Abteilung Presse und Information

PRESSEMITTEILUNG NR. 71/98

24. November 1998

Urteil des Gerichtshofes in der Rechtssache C-274/96

Horst Otto Bickel und Ulrich Franz

DIE RECHTE DER DEUTSCHSPRACHIGEN MINDERHEIT DER PROVINZ BOZEN IN ITALIEN MÜSSEN AUF DIE DEUTSCHSPRACHIGEN ANGEHÖRIGEN ANDERER MITGLIEDSTAATEN AUSGEDEHNT WERDEN


Eine nationale Regelung, die es einer in einem Gebiet ansässigen Sprachminderheit erlaubt zu erreichen, daß ein Strafverfahren in ihrer Sprache durchgeführt wird, ohne dieses Recht den diese Sprache sprechenden Angehörigen anderer Mitgliedstaaten zuzuerkennen, wenn sie sich in diesem Gebiet aufhalten, verstößt gegen den EG-Vertrag

Nach italienischem Recht ist in der Region Trentino-Südtirol die deutsche Sprache der italienischen Sprache gleichgestellt. So haben die deutschsprachigen Bürger, die in der Provinz Bozen wohnen (dem Gebiet, in dem die deutschsprachige Minderheit hauptsächlich ansässig ist), das Recht, im Verkehr mit den Gerichten und der öffentlichen Verwaltung, die ihren Sitz in dieser Provinz haben, die deutsche Sprache zu gebrauchen. Sie können somit erreichen, daß ein sie betreffendes Strafverfahren auf deutsch durchgeführt wird.

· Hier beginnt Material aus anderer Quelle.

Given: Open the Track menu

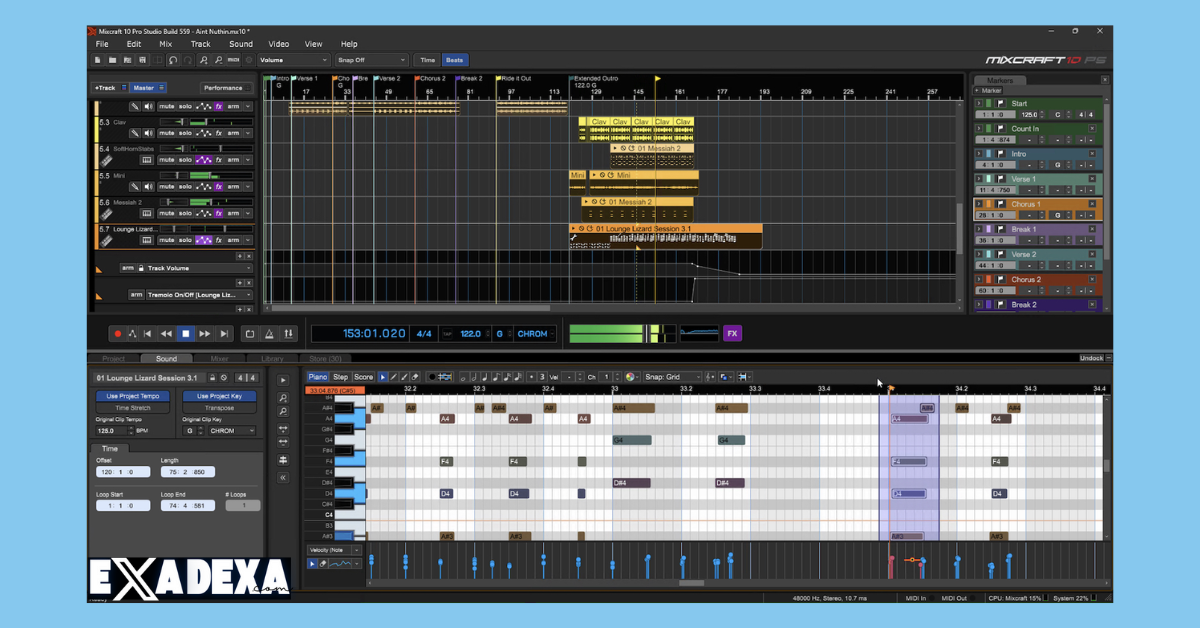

Herr Bickel, ein österreichischer Staatsangehöriger, und Herr Franz, ein deutscher Staatsangehöriger, werden wegen Taten, die sie während eines Besuches in der Provinz Bozen begangen haben (Trunkenheit im Verkehr bzw. Mitsichführen einer verbotenen Waffe) strafrechtlich verfolgt. Vor dem italienischen Strafgericht haben sie unter Berufung auf die Vorschriften zum Schutz der deutschsprachigen Minderheit der Provinz beantragt, das Verfahren nicht auf italienisch, sondern auf deutsch durchzuführen.

Das angerufene Gericht hat sich die Frage gestellt, ob die für die Bürger der Provinz Bozen geltenden Verfahrensvorschriften nach Gemeinschaftsrecht auch auf Angehörige anderer Mitgliedstaaten, die die Provinz besuchen, anzuwenden sind. Es hat deshalb das Verfahren ausgesetzt und den Gerichtshof nach der Vereinbarkeit der betreffenden italienischen Regelung mit den gemeinschaftsrechtlichen Grundsätzen des Verbots der Diskriminierung aufgrund der Staatsangehörigkeit und des freien Dienstleistungsverkehrs gefragt.

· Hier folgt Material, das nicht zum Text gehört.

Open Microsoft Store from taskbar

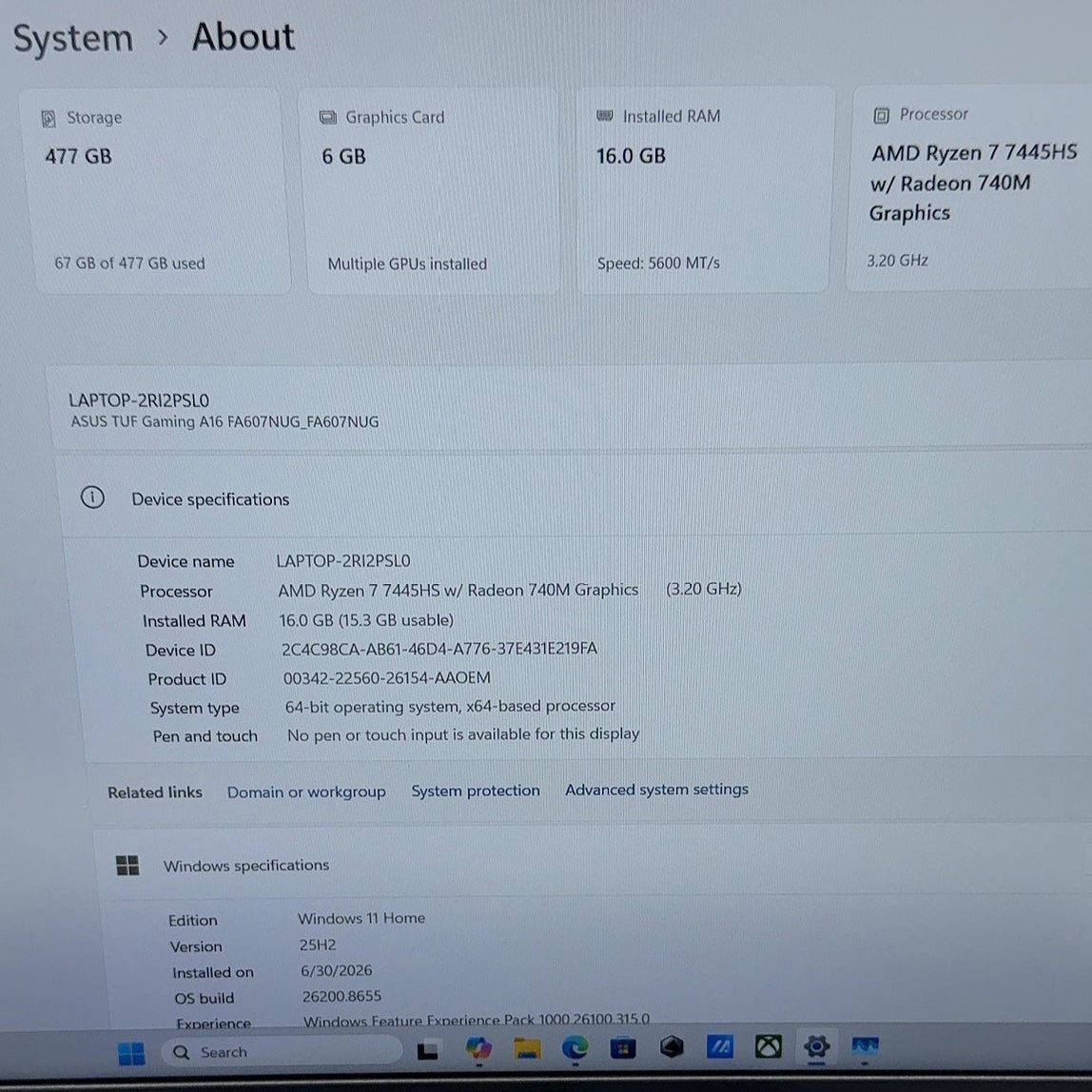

Der Gerichtshof führt zunächst aus, für Unionsbürger sei die Möglichkeit, mit den Verwaltungs- und Justizbehörden eines Staates mit gleichem Recht wie die Bürger dieses Staates in einer Sprache kommunizieren zu können, geeignet, die Ausübung der Freiheit zu erleichtern, sich in einem anderen Mitgliedstaat zu bewegen, aufzuhalten und dort eine Dienstleistung in Anspruch zu nehmen.

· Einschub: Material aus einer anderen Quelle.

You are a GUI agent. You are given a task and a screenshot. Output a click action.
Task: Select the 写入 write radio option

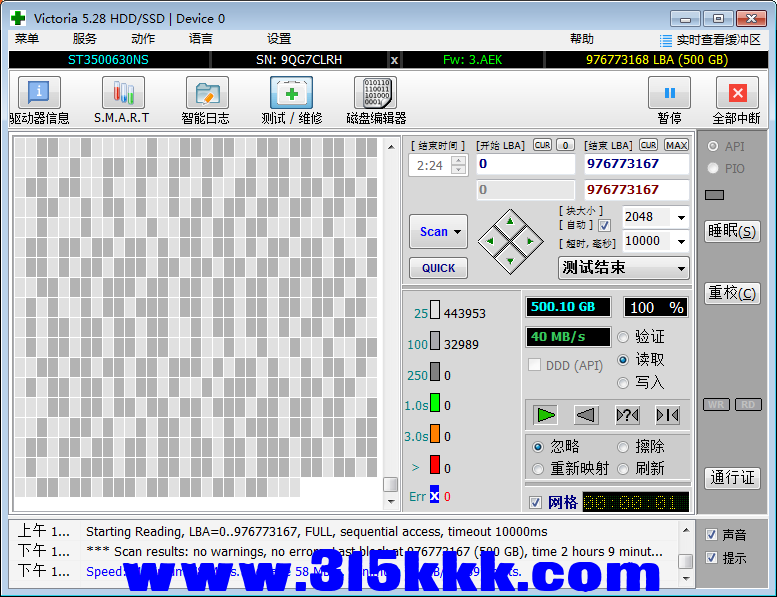coord(624,382)
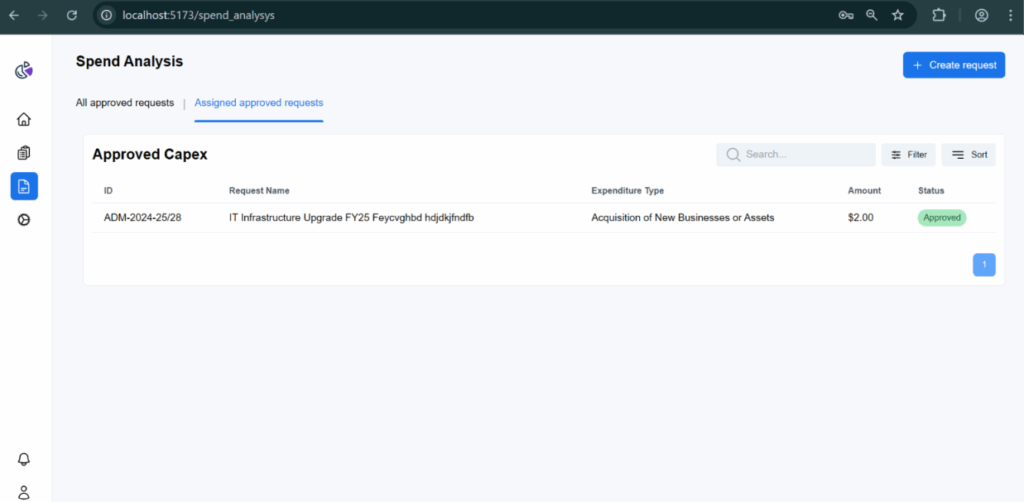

Sodann prüft der Gerichtshof, ob der Anspruch darauf, daß ein Prozeß vor einem italienischen Gericht der Provinz Trentino-Südtirol auf deutsch durchgeführt wird, den Unionsbürgern gewährt werden muß, wenn dieser Anspruch den Bürgern des betreffenden Mitgliedstaats eröffnet ist. Der Gerichtshof stellt fest, daß deutschsprachige Angehörige anderer Mitgliedstaaten, die sich in der Provinz Bozen bewegen und aufhalten, gegenüber den italienischen Staatsangehörigen, die in dieser Provinz wohnen, benachteiligt sind. Er weist das Argument der italienischen Regierung, die derzeitige Regelung diene dem Schutz einer ethnisch-kulturellen Minderheit, zurück; ein solches Ziel werde nämlich durch die Ausdehnung der streitigen Regelung auf deutschsprachige Angehörige der anderen Mitgliedstaaten nicht beeinträchtigt.

Der Gerichtshof ist somit zu dem Ergebnis gelangt, daß eine nationale Regelung wie die streitige italienische Regelung gegen das Diskriminierungsverbot des EG-Vertrages verstößt.

Zur Verwendung durch die Medien bestimmtes nichtamtliches Dokument, das den Gerichtshof nicht bindet. Dieses Dokument liegt in deutscher, französischer und italienischer Sprache vor.